Rudziella proponuję zresetować się, nabrać trochę pokory, otworzyć głowę (ale nie tak żeby mózg wypadł) na rady ale też i krytykę. Po takim rachunku sumienia zapytaj jeszcze raz i sama zobaczysz, jak dużo osób będzie chciało Ci pomóc. A do tego czasu poczytaj forum, jest mnóstwo postów, które na pewno pomogą Ci zrozumieć wiele rzeczy.
weź mi tu nie gadaj o moim tonie bo już na początku mi dogryzacie.
Wracając. Strzyga jeżdżę obecnie w tej stajni ze względu na to że mam darmowe jazdy za pracę. Na początku dostałam dobrego konia i instruktorkę. Wszystko cacy dopóki moja była instruktorka nie wzięła urlopu. Od niedawna mam Bojkota pod opieką a jak napisałam to trudny koń jest i sobie z nim nie radzę. Wcześniej pytałam dziewczyn ze stajni jak jest a one jest super, mamy darmowe jazdy i wgl. Ale po czasie właśnie widzę jak jest "cacy".
To w ogóle powinno być w kąciku żółtodzioba, wtedy ludzie mieli by inne spojrzenie, w dodatku jeśli byłabyś miła i zapytała, co zrobić z sytuacją w której NIE RADZISZ sobie koniem, a nie masz trudnego konia, byłoby inaczej.
weź mi tu nie gadaj o moim tonie bo już na początku mi dogryzacie.

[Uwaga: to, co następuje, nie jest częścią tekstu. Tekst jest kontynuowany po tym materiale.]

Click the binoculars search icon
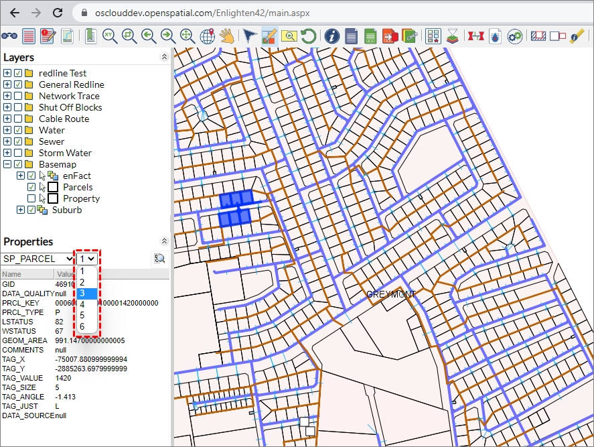594x447 pixels. pos(9,36)
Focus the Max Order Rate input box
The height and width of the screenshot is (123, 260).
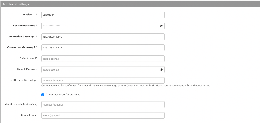103,105
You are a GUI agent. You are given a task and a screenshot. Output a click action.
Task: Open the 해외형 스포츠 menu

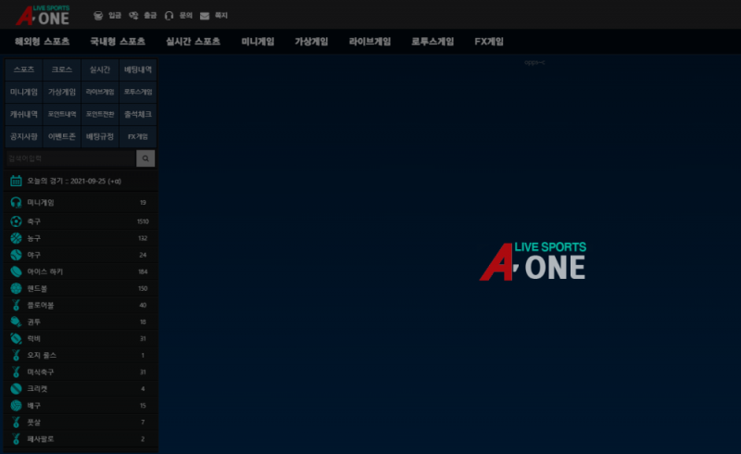(x=43, y=42)
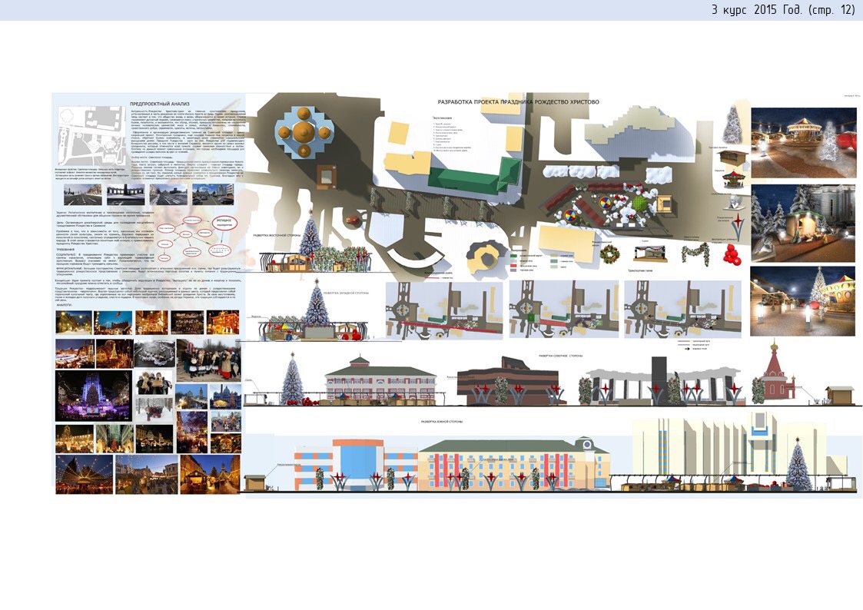The height and width of the screenshot is (610, 863).
Task: Open the bottom-right night market render
Action: click(x=803, y=301)
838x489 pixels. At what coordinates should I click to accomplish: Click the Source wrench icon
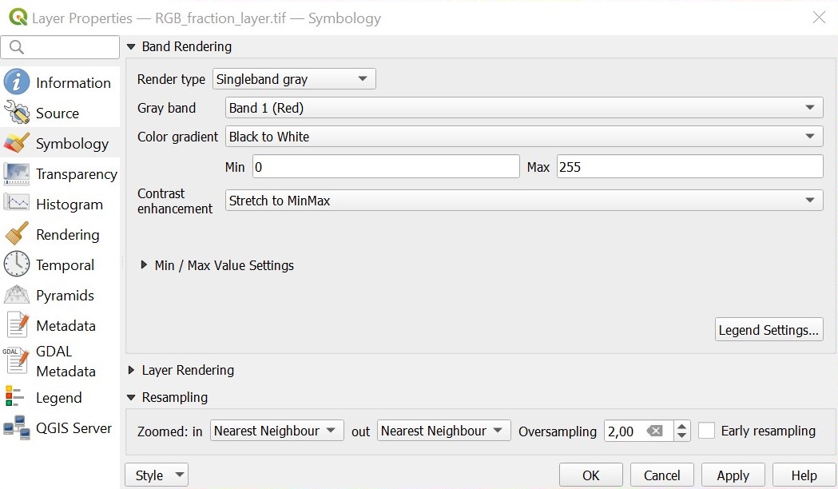pyautogui.click(x=17, y=113)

Ciekawe co jest niejasne w zdaniu "trochę pokory"...Poza tym sądzę,że do większości osób na tym wątku powinnaś zwracać się na per pani ew pan a nie żadne "weź mi tu nie gadaj" szacunek za szacunek i nie bedzie żadnego "poniżania" jak to nazwałaś 😎
Dziecko kochane! Weź że się ogarnij i zrozum!!! KOŃ NIE JEST TRUDNY. To TY nie masz wystarczających umiejętności do jazdy na tym koniu. Musisz to pojąć, żeby w ogóle ruszyć się o pół kroku dalej. Twoje koleżanki też nie mają zielonego pojęcia, więc nie słuchaj ich.

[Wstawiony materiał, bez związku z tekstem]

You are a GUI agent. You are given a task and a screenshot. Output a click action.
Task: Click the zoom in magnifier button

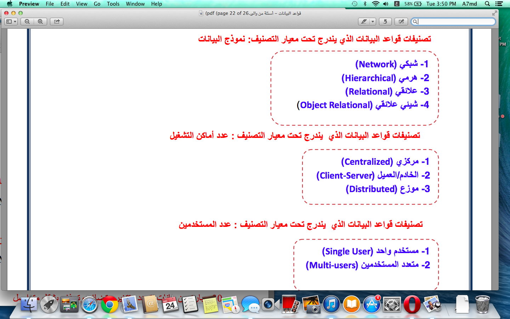click(40, 22)
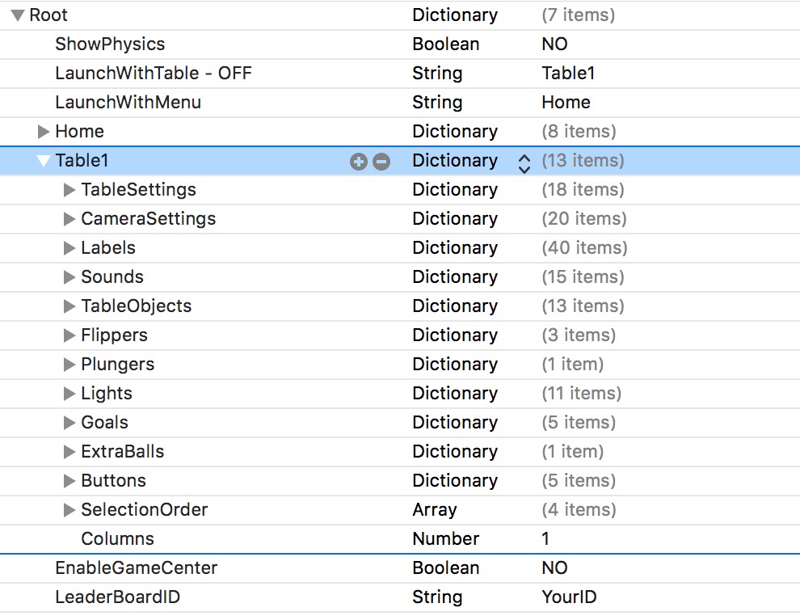Expand the TableObjects dictionary
The width and height of the screenshot is (800, 616).
point(69,306)
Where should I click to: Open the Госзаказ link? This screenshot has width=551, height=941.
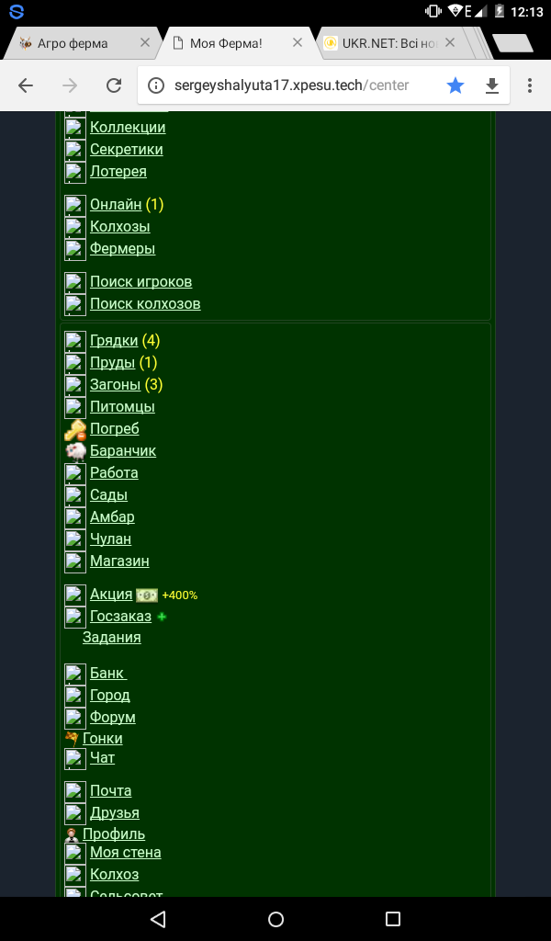point(120,617)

Ja też sobie z koniem nie radzę. Jeden jest dla mnie zbyt dobry, zbyt się stara, a ja jestem dupa. Dlatego jutro będę miała zapewnioną pomoc z ziemi 😉 I nie lecę się skarżyć, bo mój koń jak galopuje w dół to bryka... Mój ogr jak skoczy przeszkodę to bryka, jak oberwie batem jak przesadzi, to bryka, jak galopuje w dół bądź kłusuje to bryka, jak się wystraszy to bryka. ZAWSZE bryka. I co? Nie lecę się skarżyć na forum, wysiedzę i konsekwentnie ciągnę pracę dalej. Każdy koń musi się czasem wybrykać.